Steve Smear

Profile
- Positions: Defensive end, Linebacker

Personal information
- Born: May 18, 1948 (age 78) Johnstown, Pennsylvania, U.S.
- Listed height: 6 ft 1 in (1.85 m)
- Listed weight: 230 lb (104 kg)

Career information
- College: Penn State
- NFL draft: 1970: 4th round, 95th overall pick

Career history
- 1970–1972: Montreal Alouettes
- 1973: Toronto Argonauts
- 1974–1975: Saskatchewan Roughriders

Awards and highlights
- Grey Cup champion (1970); CFL All-Star (1970); 2× CFL East All-Star (1970, 1971); Second-team All-American (1969); Nils V. "Swede" Nelson Award (1969); First-team All-East (1969);

= Steve Smear =

American gridiron football player (born 1948)

Steve Smear (born May 18, 1948) is an American former professional football defensive end and linebacker for the Montreal Alouettes of the Canadian Football League (CFL).
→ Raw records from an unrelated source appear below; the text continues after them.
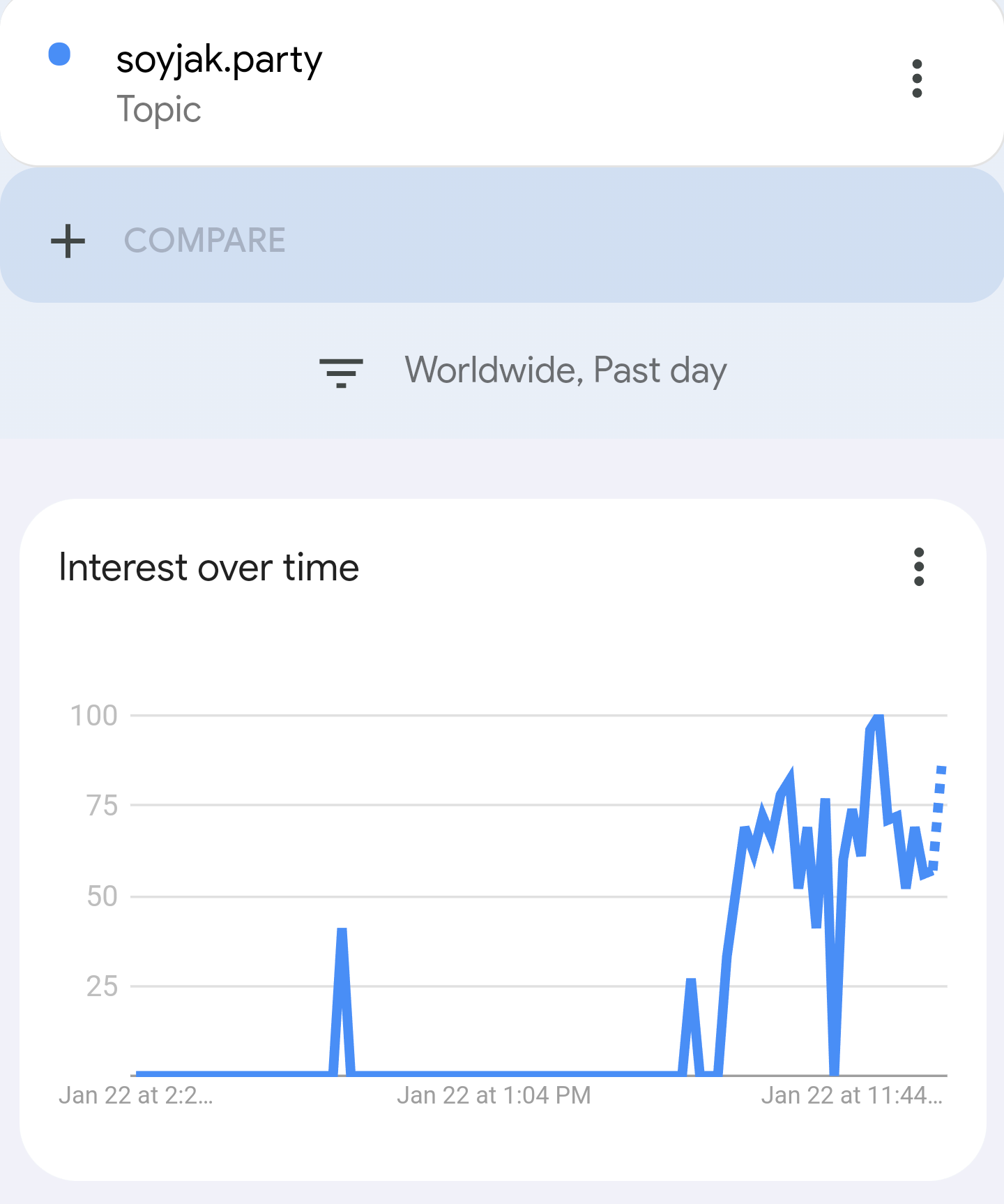
Task: Click the Jan 22 at 1:04 PM label
Action: 494,1095
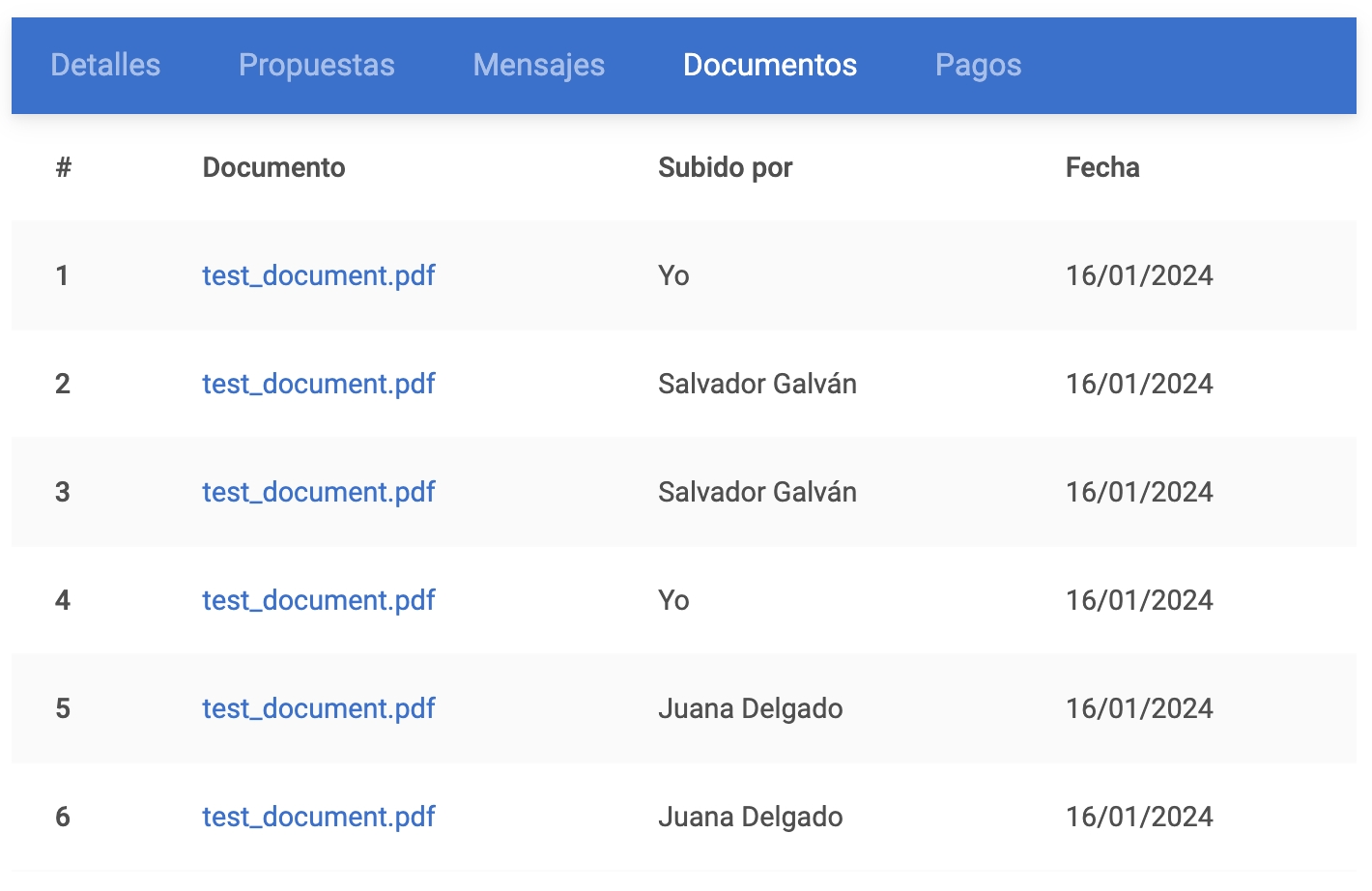Click Juana Delgado in row 5
The image size is (1372, 891).
pyautogui.click(x=750, y=708)
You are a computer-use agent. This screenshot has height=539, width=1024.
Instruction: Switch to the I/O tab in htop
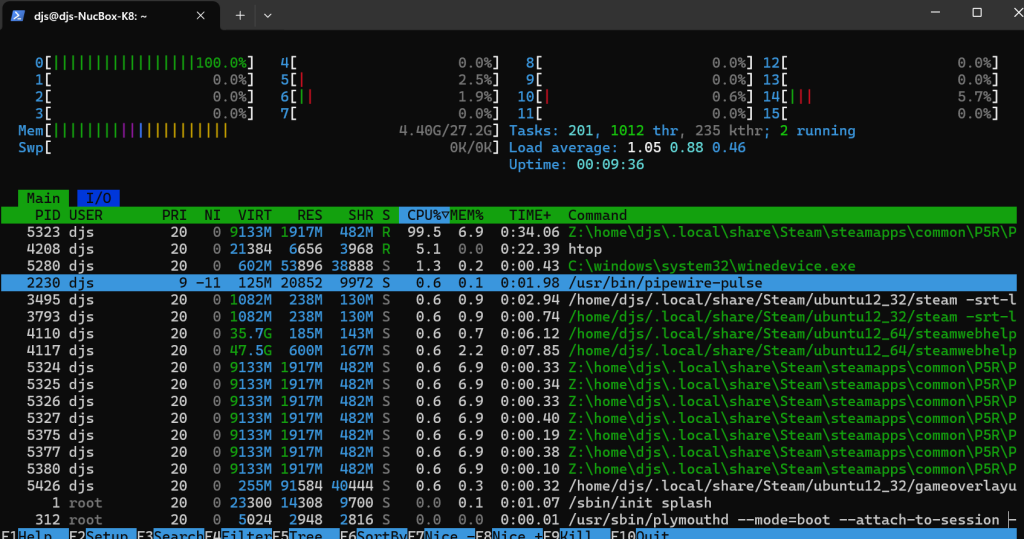(98, 198)
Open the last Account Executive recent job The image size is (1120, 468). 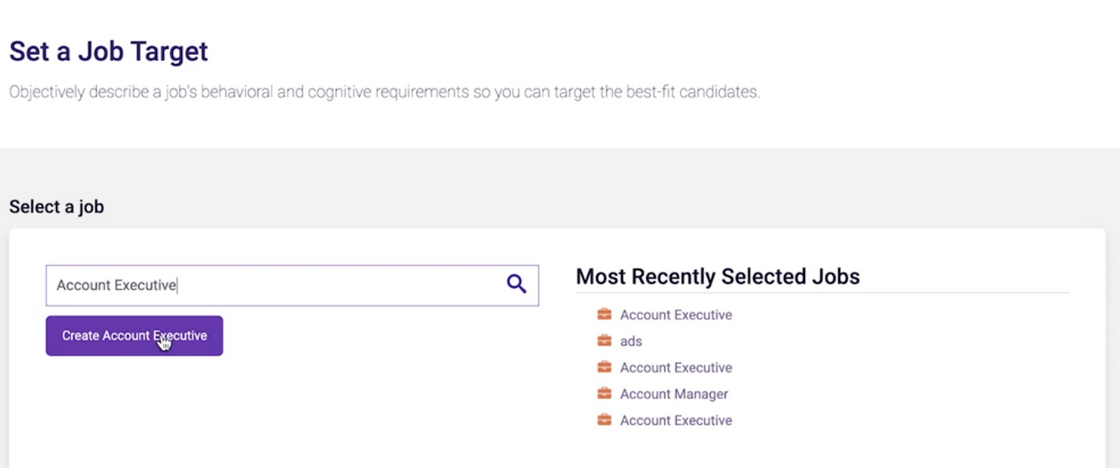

He was a CFL All-Star in 1970 and was a part of a Grey Cup victory for the Alouettes.

He was named an All-American defensive tackle in 1968 while playing at Penn State University.

He was awarded the Nils V. "Swede" Nelson Award in 1968.

He was inducted into the Pennsylvania Sports Hall of Fame in 2013.